Hospitals and patients: increased domestic supply of medical and industrial isotopes recovered from spent nuclear fuel, improving availability for diagnostics, treatments, and commercial uses and reducing reliance on foreign sources.
State governments, small businesses, and the domestic nuclear industry: improved availability of advanced reactor fuels and support for domestic reactor fuel cycles, enhancing energy security and supporting related economic activity and jobs.
Local governments and residents near temporary storage: potential reduction in on-site spent fuel at temporary storage sites if recycling is implemented, lowering long-term local storage burdens on affected communities.
State and local governments and public safety officials: recycling can increase proliferation risks by separating fissile materials, creating greater security, monitoring, and enforcement needs to prevent diversion or misuse.
Taxpayers and state governments: developing recycling facilities and associated infrastructure could require substantial public investment, subsidies, or ongoing taxpayer-supported costs.
Local communities and tribal residents near proposed sites: siting and operating recycling facilities may create environmental and health risks, with potential disproportionate impacts on nearby or vulnerable communities if not properly managed.
Based on analysis of 2 sections of legislative text.
Directs DOE to complete a 90‑day study comparing nuclear fuel recycling approaches to the once‑through cycle and assessing technical, economic, regulatory, siting, social, and proliferation issues.

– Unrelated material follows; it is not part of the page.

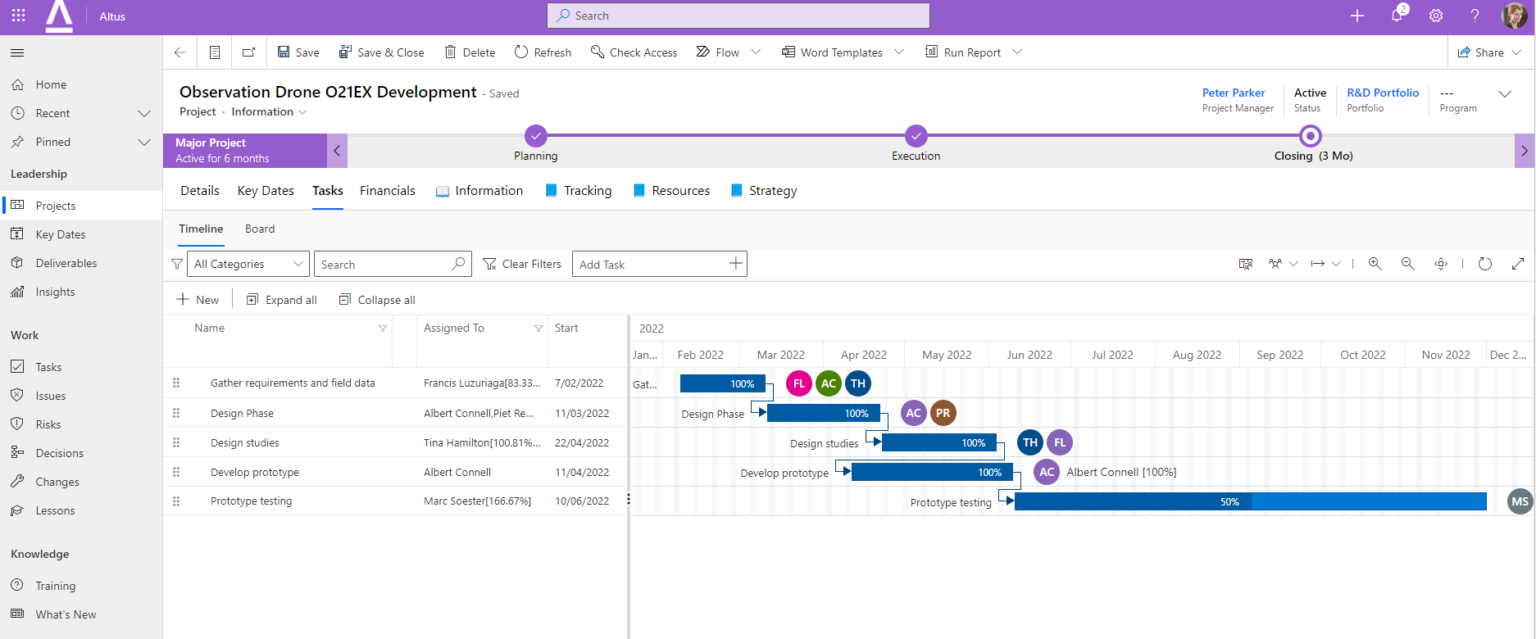
Task: Expand the Run Report dropdown
Action: click(x=1016, y=51)
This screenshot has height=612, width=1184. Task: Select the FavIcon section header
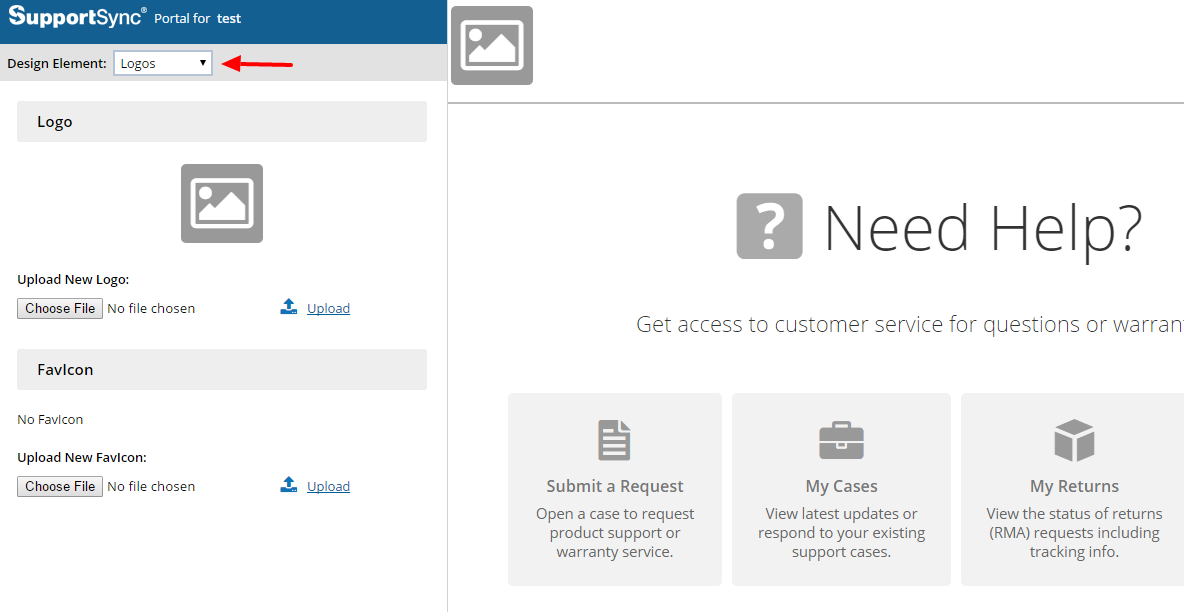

Introduced October 16, 2025 by Rafael Edward Cruz · Last progress October 16, 2025
Requires the Department of Energy to produce a focused study, due within 90 days of enactment, on the practicability, benefits, costs, and risks (including proliferation risks) of recycling spent nuclear fuel at dedicated recycling facilities. The study must compare recycling approaches to the current once‑through fuel cycle, evaluate using recycled material in commercial light‑water and advanced reactors and for non‑reactor uses (medical isotopes, space power, battery feedstocks, etc.), and assess technical, economic, regulatory, siting, and social implications including potential co‑location with reactors, storage sites, and fuel fabrication facilities.